Foot and Ankle Anatomy and Biomechanics



Foot and Ankle Anatomy and Biomechanics


Adam G. Miller, MD

Benjamin E. Stein, MD


Neither of the following authors nor any immediate family member has received anything of value from or has stock or stock options held in a commercial company or institution related directly or indirectly to the subject of this chapter: Dr. Miller and Dr. Stein.

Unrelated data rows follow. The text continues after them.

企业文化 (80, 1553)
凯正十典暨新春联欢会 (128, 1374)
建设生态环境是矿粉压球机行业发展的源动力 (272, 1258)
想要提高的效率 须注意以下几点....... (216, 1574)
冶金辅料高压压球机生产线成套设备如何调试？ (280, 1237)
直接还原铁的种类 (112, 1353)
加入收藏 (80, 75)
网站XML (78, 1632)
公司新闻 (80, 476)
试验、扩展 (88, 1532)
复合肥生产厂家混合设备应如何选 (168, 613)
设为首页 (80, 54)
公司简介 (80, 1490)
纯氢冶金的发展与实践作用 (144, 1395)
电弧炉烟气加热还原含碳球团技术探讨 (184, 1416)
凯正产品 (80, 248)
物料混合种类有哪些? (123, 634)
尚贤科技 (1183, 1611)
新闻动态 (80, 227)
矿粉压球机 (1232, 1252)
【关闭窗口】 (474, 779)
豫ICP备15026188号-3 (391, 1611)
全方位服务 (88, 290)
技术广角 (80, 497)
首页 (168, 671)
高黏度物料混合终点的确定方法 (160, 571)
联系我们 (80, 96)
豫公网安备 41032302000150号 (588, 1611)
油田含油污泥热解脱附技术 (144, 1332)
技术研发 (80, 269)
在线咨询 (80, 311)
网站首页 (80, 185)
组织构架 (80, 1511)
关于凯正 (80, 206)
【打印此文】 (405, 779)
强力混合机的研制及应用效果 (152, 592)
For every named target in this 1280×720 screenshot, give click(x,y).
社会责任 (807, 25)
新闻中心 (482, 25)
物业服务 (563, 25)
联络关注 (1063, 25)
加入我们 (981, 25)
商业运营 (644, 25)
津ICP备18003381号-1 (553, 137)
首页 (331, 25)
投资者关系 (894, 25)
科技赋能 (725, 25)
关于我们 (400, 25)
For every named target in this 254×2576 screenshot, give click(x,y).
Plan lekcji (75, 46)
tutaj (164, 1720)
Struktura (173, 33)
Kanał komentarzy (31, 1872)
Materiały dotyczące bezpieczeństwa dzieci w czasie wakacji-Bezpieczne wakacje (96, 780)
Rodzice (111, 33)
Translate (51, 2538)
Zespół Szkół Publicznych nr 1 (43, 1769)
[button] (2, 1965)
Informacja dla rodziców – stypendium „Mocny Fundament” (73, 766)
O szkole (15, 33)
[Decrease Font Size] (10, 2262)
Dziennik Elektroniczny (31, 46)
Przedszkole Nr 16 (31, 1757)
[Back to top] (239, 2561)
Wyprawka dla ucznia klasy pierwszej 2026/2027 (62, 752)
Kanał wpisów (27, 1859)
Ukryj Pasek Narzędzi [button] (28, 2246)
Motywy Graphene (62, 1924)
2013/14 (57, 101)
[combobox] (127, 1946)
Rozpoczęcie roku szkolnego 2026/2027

Keywords: anatomy; biomechanics; gait; imaging; syndesmosis; total ankle


Introduction

An understanding of the structure of the foot and ankle is imperative to treat it successfully. The forces applied to these structures and how the foot and ankle move give us insight to normal function and treating pathology. This chapter examines the recent advances in anatomy and biomechanics of the foot and ankle.


Anatomy: Osseous

Twenty-eight bones make up the foot, creating a support for the ankle and rest of the lower extremity. One can think of the foot as a tripod where the calcaneus, first metatarsal head, and lesser metatarsal heads act as three pillars of support. Deviation from this creates uneven stress to the foot resulting in pathology. There is inherent stability and flexibility to the foot. With eversion, the chopart joints unlock and become parallel to allow for accommodation to the ground. When the foot inverts and prepares for impact (such as during running), the chopart joints are not parallel and stiffen the foot. The ankle has inherent bony stability due to the mortise and tenon joint design. The talus acts as the tenon fitting into the mortise comprised of the tibia and fibula.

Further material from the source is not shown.